I was misled by the story and found myself fidgeting in my seat until Blackwood’s plot started to unravel and everything started to either make sense, or in classic Holmes fashion, everything was explained in the closing act of the movie.  This made me regret my fidgeting.

In a sense, this movie could almost be called a prequel.  I say that because Moriarty was behind the scenes and pulling some strings, but did not step up to confront Holmes in any fashion.  Holmes had no clue that he was in the background until the closing act.

Reflections on Sherlock Holmes

I don’t think this will be a box office smash.  It will do well, but I’m not seeing records being broken.  It’s a great movie for the fans of the original character and a superb adaptation and deviation from the on-screen character that many grew up with, if they didn’t read any of Doyle’s work.

But this is a mindful movie that you need to think your way through with the occasional distraction of violence and relationships with some wonderful on-screen eye-candy.

The theater I was at had 2 screens playing Sherlock Holmes for the same time slot and they might have both been 1/2 full for the 10:20 p.m. showing in downtown Valencia, CA on a Saturday night.

Because I went into the film with different expectations from various reviews I’ve read, I was a bit distracted by them.

As a fan of the original, I score the film a 9.

As a movie-goer looking for the classic things a film puts out, I had too think too much.  I give it an 8 for that matter.

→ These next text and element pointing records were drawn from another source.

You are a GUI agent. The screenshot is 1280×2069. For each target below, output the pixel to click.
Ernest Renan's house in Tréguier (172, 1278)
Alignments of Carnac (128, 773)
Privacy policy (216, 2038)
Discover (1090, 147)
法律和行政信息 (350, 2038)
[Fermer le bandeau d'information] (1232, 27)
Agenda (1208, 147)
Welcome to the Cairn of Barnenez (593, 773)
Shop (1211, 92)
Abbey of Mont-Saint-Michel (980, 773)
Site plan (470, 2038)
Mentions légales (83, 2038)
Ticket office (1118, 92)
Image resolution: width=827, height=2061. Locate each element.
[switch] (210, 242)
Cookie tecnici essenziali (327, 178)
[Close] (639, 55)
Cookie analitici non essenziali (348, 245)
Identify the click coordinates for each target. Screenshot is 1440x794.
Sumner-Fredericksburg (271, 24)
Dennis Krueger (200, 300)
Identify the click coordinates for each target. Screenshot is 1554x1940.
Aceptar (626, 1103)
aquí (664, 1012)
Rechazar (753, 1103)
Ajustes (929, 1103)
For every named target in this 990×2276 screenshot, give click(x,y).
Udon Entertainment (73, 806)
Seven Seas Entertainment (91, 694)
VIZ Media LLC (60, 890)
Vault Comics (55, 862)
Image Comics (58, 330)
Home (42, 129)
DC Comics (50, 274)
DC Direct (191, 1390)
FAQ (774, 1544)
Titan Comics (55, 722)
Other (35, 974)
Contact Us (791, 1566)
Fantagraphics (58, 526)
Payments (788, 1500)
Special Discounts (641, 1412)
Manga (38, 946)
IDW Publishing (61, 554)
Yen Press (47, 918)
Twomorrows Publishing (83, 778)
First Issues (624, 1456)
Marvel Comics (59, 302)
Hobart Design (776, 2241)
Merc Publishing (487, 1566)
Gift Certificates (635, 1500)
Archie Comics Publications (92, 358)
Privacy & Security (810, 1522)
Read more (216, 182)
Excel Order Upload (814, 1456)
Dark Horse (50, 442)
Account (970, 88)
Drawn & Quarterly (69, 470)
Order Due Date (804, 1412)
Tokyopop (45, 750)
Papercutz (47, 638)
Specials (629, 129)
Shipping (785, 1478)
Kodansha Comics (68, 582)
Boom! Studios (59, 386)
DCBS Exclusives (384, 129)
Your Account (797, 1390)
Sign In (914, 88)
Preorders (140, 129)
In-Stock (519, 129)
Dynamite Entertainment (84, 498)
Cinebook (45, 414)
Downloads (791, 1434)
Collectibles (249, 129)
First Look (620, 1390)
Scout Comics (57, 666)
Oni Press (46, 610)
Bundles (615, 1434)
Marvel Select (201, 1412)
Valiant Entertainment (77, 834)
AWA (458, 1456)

After writing this, I looked up the movie on IMDB and Rotten Tomatoes for their scores.  IMDB score is sitting at ~8 / 10 after 1,450+ votes.  Rotten Tomatoes is sitting at ~6 / 10.  These scores support my movie-goer number.

I don’t mind thinking through movies, hence my movie-goer number of 8.  This is a thinking man’s movie and when most go to the theater, they just want to sit and enjoy.  We think enough in our day jobs!

If you’re a fan, you’ll eat this up.  As someone looking to kill time in the theater, the numbers speak for themselves and I think it’s a great time killer if you just want to hang out and watch a movie.